INSTRUCTIONS FOR THE TASK: The expected answer is the data below, retyped exactly.
◆ ◆ ◆
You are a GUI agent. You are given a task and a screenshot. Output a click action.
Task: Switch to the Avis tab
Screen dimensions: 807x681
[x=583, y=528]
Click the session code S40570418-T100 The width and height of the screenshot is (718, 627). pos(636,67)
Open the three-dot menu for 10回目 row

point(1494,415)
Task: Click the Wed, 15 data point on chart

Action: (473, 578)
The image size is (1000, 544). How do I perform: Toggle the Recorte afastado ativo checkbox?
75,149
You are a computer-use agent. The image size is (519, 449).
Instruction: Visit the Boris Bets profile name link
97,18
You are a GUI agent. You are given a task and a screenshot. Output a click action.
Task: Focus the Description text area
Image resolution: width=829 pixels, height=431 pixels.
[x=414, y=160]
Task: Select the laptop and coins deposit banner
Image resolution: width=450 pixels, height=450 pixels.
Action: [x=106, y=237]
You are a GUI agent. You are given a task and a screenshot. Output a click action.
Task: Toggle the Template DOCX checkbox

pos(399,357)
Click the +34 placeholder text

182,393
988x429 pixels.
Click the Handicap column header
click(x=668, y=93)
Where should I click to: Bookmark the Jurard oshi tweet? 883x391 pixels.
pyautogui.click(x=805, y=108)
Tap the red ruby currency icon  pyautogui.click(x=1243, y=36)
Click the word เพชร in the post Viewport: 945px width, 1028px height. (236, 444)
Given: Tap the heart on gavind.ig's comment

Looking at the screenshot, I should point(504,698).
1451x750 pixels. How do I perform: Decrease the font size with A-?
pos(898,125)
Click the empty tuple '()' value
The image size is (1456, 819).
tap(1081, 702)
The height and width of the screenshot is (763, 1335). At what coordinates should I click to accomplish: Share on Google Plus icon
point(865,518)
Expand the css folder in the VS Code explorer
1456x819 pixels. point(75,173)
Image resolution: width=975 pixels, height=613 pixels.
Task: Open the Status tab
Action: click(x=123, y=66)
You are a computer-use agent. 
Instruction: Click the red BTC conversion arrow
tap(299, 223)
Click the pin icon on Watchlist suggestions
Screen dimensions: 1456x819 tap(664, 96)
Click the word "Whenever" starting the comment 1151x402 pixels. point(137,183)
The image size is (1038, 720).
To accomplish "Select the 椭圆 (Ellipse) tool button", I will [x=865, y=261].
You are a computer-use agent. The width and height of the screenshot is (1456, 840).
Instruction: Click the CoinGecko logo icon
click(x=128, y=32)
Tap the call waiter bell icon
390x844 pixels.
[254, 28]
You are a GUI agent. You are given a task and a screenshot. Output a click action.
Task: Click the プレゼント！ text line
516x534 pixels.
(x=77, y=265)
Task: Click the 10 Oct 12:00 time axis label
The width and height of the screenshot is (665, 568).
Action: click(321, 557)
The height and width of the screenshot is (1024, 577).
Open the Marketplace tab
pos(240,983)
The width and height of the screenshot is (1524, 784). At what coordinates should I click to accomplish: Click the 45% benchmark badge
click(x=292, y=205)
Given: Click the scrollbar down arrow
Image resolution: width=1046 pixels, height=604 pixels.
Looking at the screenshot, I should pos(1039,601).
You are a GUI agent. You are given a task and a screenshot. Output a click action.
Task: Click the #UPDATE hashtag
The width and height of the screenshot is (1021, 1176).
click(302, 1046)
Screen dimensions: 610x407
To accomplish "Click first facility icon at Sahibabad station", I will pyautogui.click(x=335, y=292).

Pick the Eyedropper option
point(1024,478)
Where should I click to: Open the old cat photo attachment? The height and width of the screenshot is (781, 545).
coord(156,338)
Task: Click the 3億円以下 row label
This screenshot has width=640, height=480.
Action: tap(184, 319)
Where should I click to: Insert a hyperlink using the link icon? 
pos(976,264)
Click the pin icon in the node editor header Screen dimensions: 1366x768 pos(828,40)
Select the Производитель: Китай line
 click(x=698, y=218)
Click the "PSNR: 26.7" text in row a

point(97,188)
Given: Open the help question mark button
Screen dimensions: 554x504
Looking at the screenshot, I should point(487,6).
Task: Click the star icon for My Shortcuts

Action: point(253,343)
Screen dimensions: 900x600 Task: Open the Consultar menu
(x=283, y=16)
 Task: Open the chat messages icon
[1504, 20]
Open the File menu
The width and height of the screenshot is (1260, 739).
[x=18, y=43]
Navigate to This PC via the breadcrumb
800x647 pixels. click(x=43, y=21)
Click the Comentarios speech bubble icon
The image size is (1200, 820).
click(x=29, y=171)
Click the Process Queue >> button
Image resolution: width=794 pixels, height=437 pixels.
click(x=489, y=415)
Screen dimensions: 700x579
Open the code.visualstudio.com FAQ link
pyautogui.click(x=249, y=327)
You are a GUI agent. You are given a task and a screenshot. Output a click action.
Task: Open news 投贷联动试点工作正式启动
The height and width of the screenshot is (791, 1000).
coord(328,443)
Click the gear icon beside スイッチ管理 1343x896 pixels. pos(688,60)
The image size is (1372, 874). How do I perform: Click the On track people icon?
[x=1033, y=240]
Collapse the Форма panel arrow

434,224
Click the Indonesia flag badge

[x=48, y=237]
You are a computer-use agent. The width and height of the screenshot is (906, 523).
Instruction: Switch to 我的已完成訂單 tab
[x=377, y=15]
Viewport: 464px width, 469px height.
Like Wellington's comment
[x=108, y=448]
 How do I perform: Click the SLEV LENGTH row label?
◆ ◆ ◆
RESULT FOR THIS EXERCISE:
You are a GUI agent. You are given a task and a screenshot. Output a click action.
Task: Switch to the Avis tab
Screen dimensions: 807x681
[x=583, y=528]
Click the session code S40570418-T100 The width and height of the screenshot is (718, 627). pos(636,67)
Open the three-dot menu for 10回目 row

point(1494,415)
Task: Click the Wed, 15 data point on chart

Action: (473, 578)
The image size is (1000, 544). How do I perform: Toggle the Recorte afastado ativo checkbox?
75,149
You are a computer-use agent. The image size is (519, 449).
Instruction: Visit the Boris Bets profile name link
97,18
You are a GUI agent. You are given a task and a screenshot. Output a click action.
Task: Focus the Description text area
Image resolution: width=829 pixels, height=431 pixels.
[x=414, y=160]
Task: Select the laptop and coins deposit banner
Image resolution: width=450 pixels, height=450 pixels.
Action: [x=106, y=237]
You are a GUI agent. You are given a task and a screenshot. Output a click action.
Task: Toggle the Template DOCX checkbox

pos(399,357)
Click the +34 placeholder text

182,393
988x429 pixels.
Click the Handicap column header
click(x=668, y=93)
Where should I click to: Bookmark the Jurard oshi tweet? 883x391 pixels.
pyautogui.click(x=805, y=108)
Tap the red ruby currency icon  pyautogui.click(x=1243, y=36)
Click the word เพชร in the post Viewport: 945px width, 1028px height. (236, 444)
Given: Tap the heart on gavind.ig's comment

Looking at the screenshot, I should point(504,698).
1451x750 pixels. How do I perform: Decrease the font size with A-?
pos(898,125)
Click the empty tuple '()' value
The image size is (1456, 819).
tap(1081, 702)
The height and width of the screenshot is (763, 1335). At what coordinates should I click to accomplish: Share on Google Plus icon
point(865,518)
Expand the css folder in the VS Code explorer
1456x819 pixels. point(75,173)
Image resolution: width=975 pixels, height=613 pixels.
Task: Open the Status tab
Action: click(x=123, y=66)
You are a computer-use agent. 
Instruction: Click the red BTC conversion arrow
tap(299, 223)
Click the pin icon on Watchlist suggestions
Screen dimensions: 1456x819 tap(664, 96)
Click the word "Whenever" starting the comment 1151x402 pixels. point(137,183)
The image size is (1038, 720).
To accomplish "Select the 椭圆 (Ellipse) tool button", I will [x=865, y=261].
You are a computer-use agent. The width and height of the screenshot is (1456, 840).
Instruction: Click the CoinGecko logo icon
click(x=128, y=32)
Tap the call waiter bell icon
390x844 pixels.
[254, 28]
You are a GUI agent. You are given a task and a screenshot. Output a click action.
Task: Click the プレゼント！ text line
516x534 pixels.
(x=77, y=265)
Task: Click the 10 Oct 12:00 time axis label
The width and height of the screenshot is (665, 568).
Action: click(321, 557)
The height and width of the screenshot is (1024, 577).
Open the Marketplace tab
pos(240,983)
The width and height of the screenshot is (1524, 784). At what coordinates should I click to accomplish: Click the 45% benchmark badge
click(x=292, y=205)
Given: Click the scrollbar down arrow
Image resolution: width=1046 pixels, height=604 pixels.
Looking at the screenshot, I should pos(1039,601).
You are a GUI agent. You are given a task and a screenshot. Output a click action.
Task: Click the #UPDATE hashtag
The width and height of the screenshot is (1021, 1176).
click(302, 1046)
Screen dimensions: 610x407
To accomplish "Click first facility icon at Sahibabad station", I will pyautogui.click(x=335, y=292).

Pick the Eyedropper option
point(1024,478)
Where should I click to: Open the old cat photo attachment? The height and width of the screenshot is (781, 545).
coord(156,338)
Task: Click the 3億円以下 row label
This screenshot has width=640, height=480.
Action: tap(184, 319)
Where should I click to: Insert a hyperlink using the link icon? 
pos(976,264)
Click the pin icon in the node editor header Screen dimensions: 1366x768 pos(828,40)
Select the Производитель: Китай line
 click(x=698, y=218)
Click the "PSNR: 26.7" text in row a

point(97,188)
Given: Open the help question mark button
Screen dimensions: 554x504
Looking at the screenshot, I should point(487,6).
Task: Click the star icon for My Shortcuts

Action: point(253,343)
Screen dimensions: 900x600 Task: Open the Consultar menu
(x=283, y=16)
 Task: Open the chat messages icon
[1504, 20]
Open the File menu
The width and height of the screenshot is (1260, 739).
[x=18, y=43]
Navigate to This PC via the breadcrumb
800x647 pixels. click(x=43, y=21)
Click the Comentarios speech bubble icon
The image size is (1200, 820).
click(x=29, y=171)
Click the Process Queue >> button
Image resolution: width=794 pixels, height=437 pixels.
click(x=489, y=415)
Screen dimensions: 700x579
Open the code.visualstudio.com FAQ link
pyautogui.click(x=249, y=327)
You are a GUI agent. You are given a task and a screenshot. Output a click action.
Task: Open news 投贷联动试点工作正式启动
The height and width of the screenshot is (791, 1000).
coord(328,443)
Click the gear icon beside スイッチ管理 1343x896 pixels. pos(688,60)
The image size is (1372, 874). How do I perform: Click the On track people icon?
[x=1033, y=240]
Collapse the Форма panel arrow

434,224
Click the Indonesia flag badge

[x=48, y=237]
You are a computer-use agent. The width and height of the screenshot is (906, 523).
Instruction: Switch to 我的已完成訂單 tab
[x=377, y=15]
Viewport: 464px width, 469px height.
Like Wellington's comment
[x=108, y=448]
 How do I perform: Click the SLEV LENGTH row label?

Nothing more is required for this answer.